Mit dieser ersten Szene setzt Lucrecia Martel bereits wesent­liche Konstanten ihres neuen Films: Das Warten, die Hitze und die Feuch­tig­keit, die man hier tatsäch­lich auf der Leinwand sehen und mit allen Sinnen erfahren kann, und das Verhältnis zwischen den Rassen, den weißen Kolo­ni­al­herren, den schwarzen Sklaven und den india­ni­schen Urein­woh­nern, das von Anziehung und Abstoßung geprägt ist, von Abgren­zung dem Anderen, Fremden gegenüber und der Versu­chung zur (nicht nur eroti­schen) Gren­zü­ber­schrei­tung. Gerade dieses Verhältnis spielt hier eine bedeu­tende Rolle, aber auf eine sehr dezente Art, weder grell noch folk­lo­ris­tisch.

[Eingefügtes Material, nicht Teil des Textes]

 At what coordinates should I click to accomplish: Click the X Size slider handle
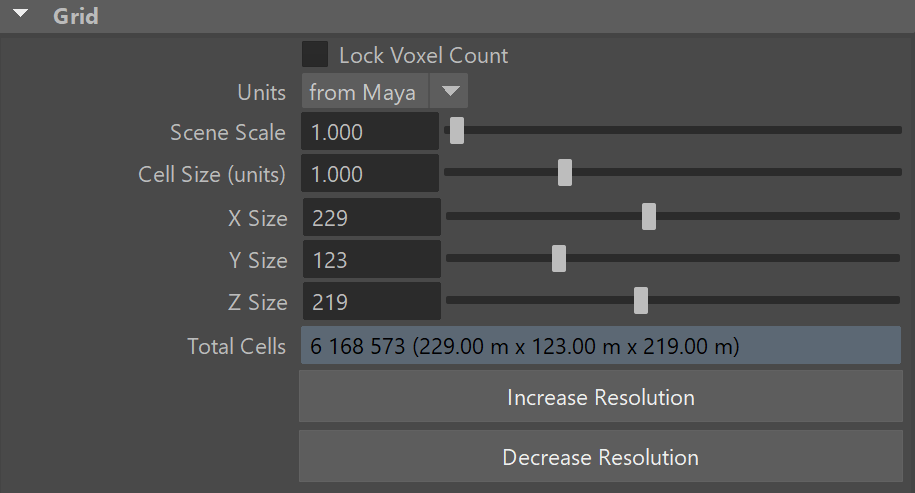649,216
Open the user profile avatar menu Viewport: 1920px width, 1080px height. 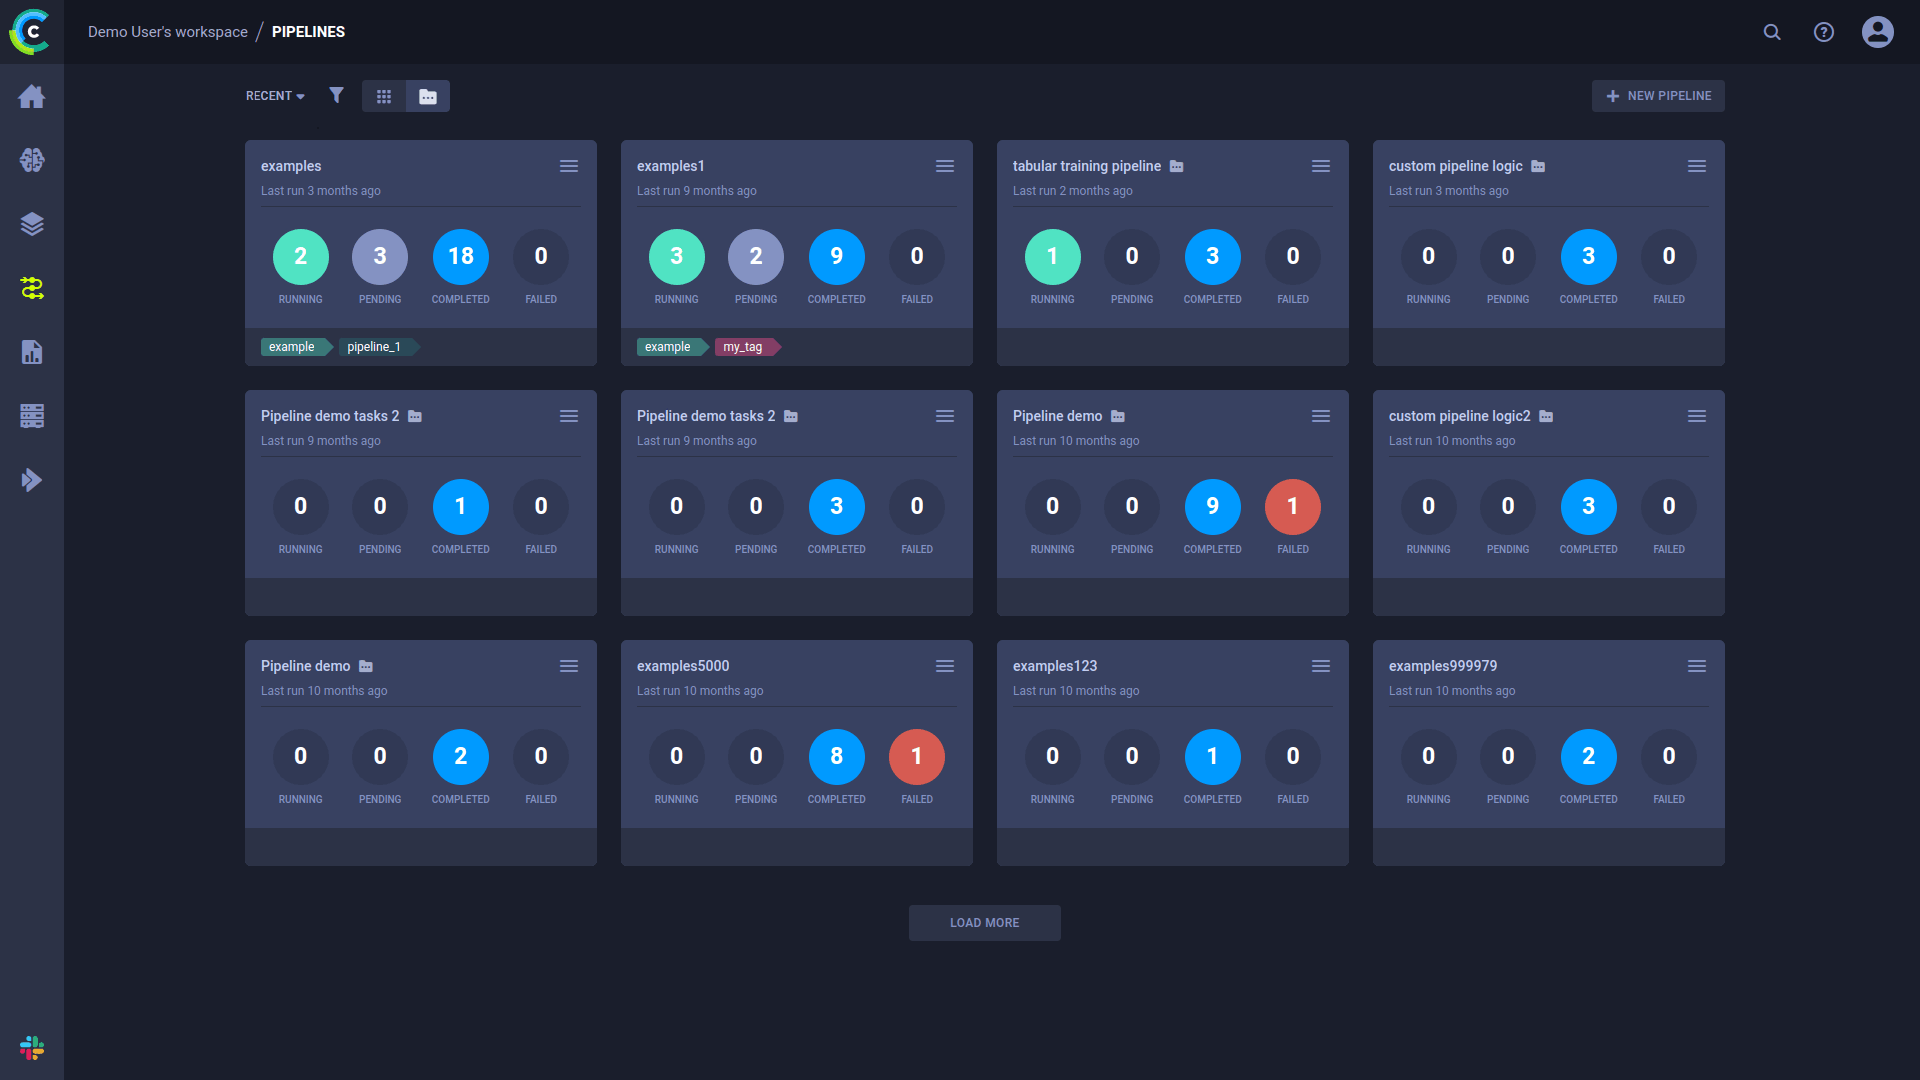[1877, 32]
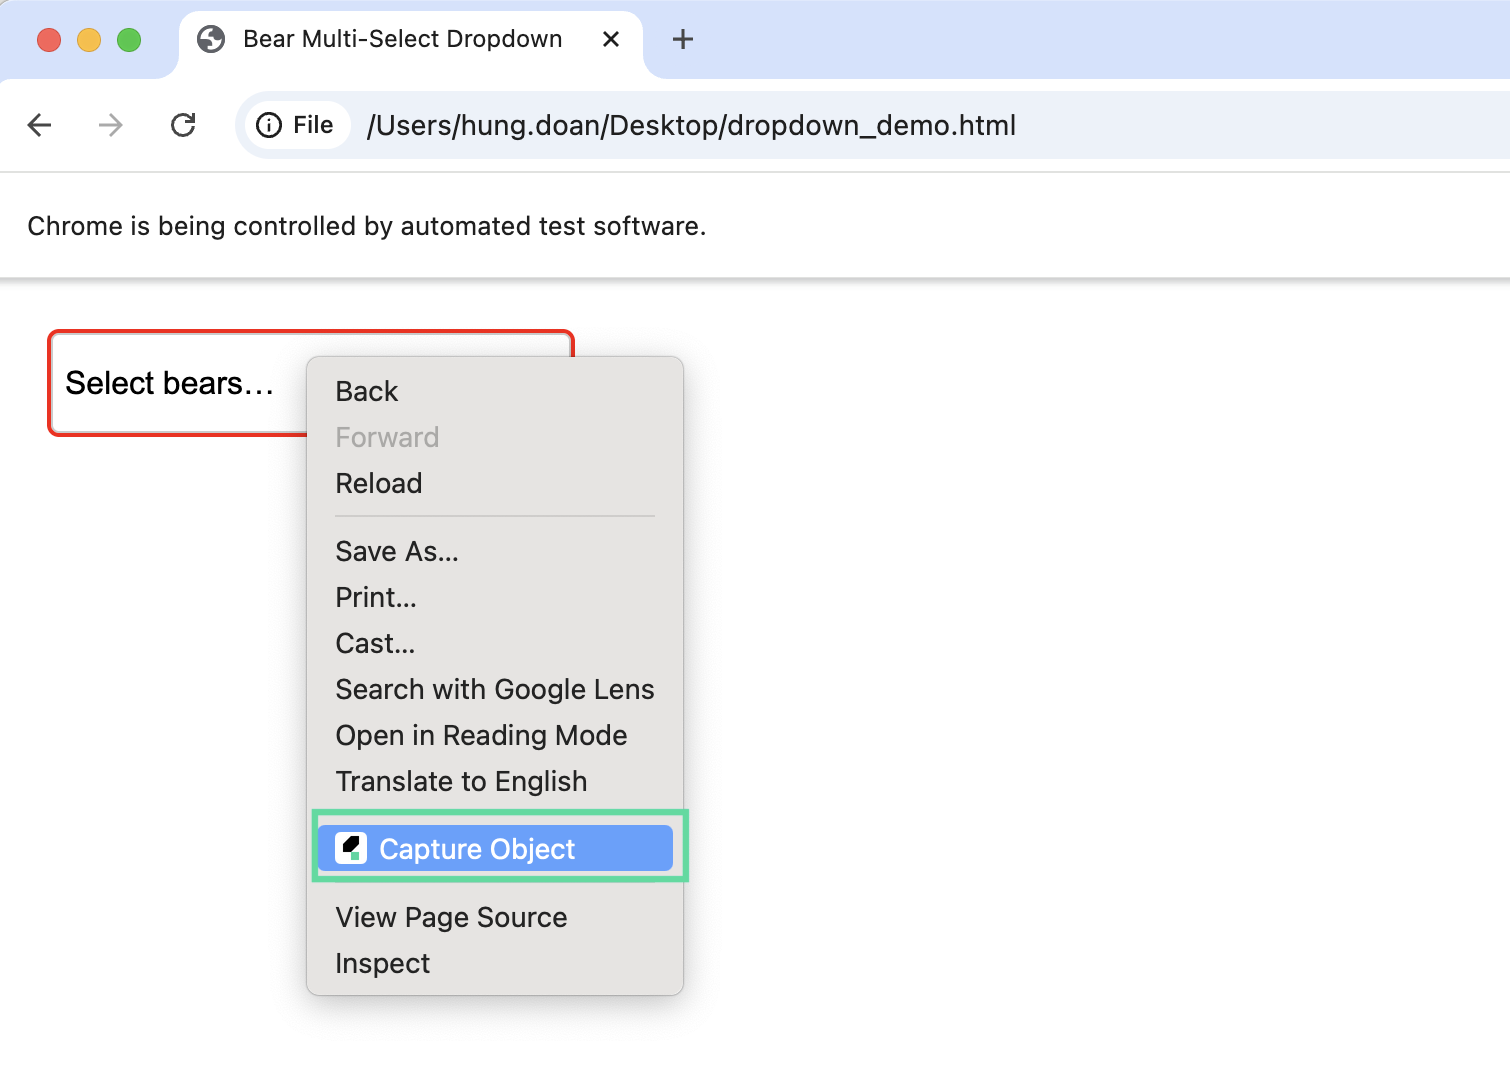Choose Reload from the context menu
Screen dimensions: 1510x1066
coord(379,483)
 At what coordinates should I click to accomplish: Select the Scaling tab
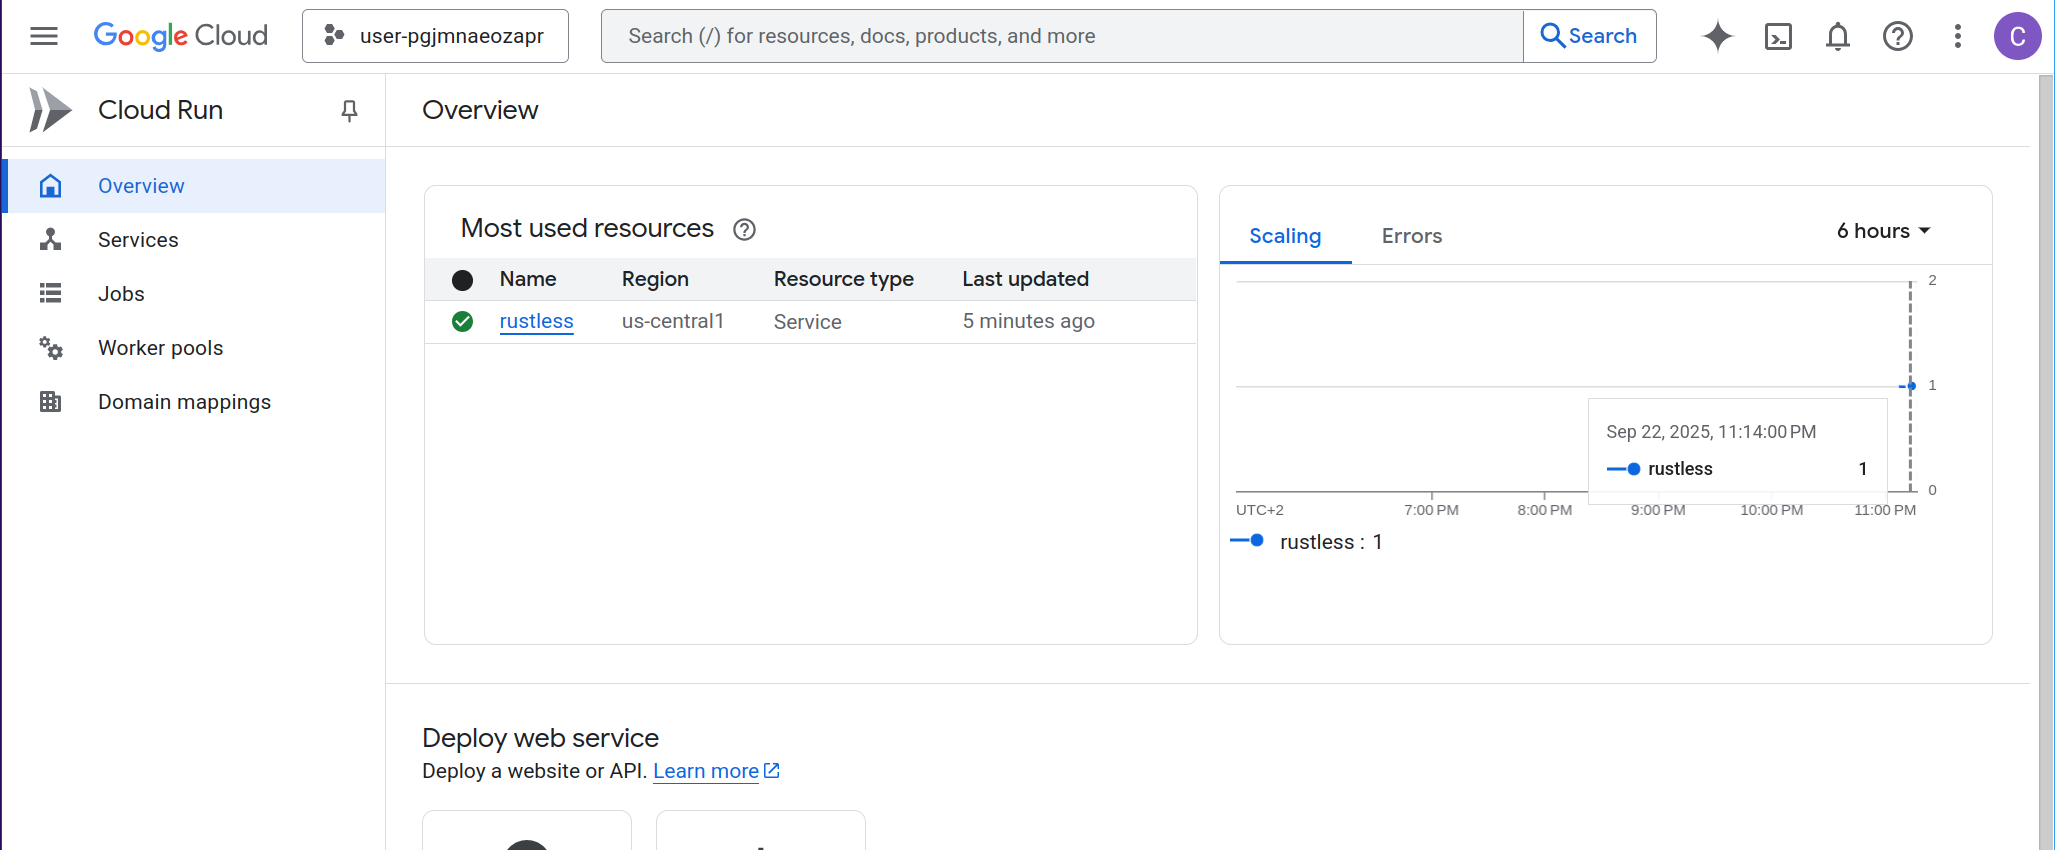[x=1285, y=236]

Zama, die Haupt­figur, ist ein Mann mittleren Alters und hoher Kolo­ni­al­be­amter des spani­schen Königs in einer Provinz­stadt des Welt­reichs um 1790. Er ist hoch­ge­achtet: »El Doctor Don Diego de Zama. El enérgico. El executivo. El paci­fi­cador de indios. El que hizo justicia sin emplear la espada. Ni sorpresas ni riesgos. Zama el corre­gidor, un corre­gidor de espíritu justi­ciero. Un hombre de derecho. Un juez. Un hombre sin miedo.«
»Doctor Don Diego de Zama. Der Ener­gi­sche. Der Anführer. Der Befrieder der Indianer. Der, der Gerech­tig­keit übt, ohne das Schwert einzu­setzen. Weder Über­ra­schungen, noch Risiken. Der Korrektor. Ein Korrektor im Geist der Gerech­tig­keit. Ein Mann des Rechts. Ein Richter. Ein Mann ohne Furcht.« So klingen die Lobes­hymnen vor Gericht. Aber Zama selbst hasst diesen Ort und verachtet die, die ihn preisen.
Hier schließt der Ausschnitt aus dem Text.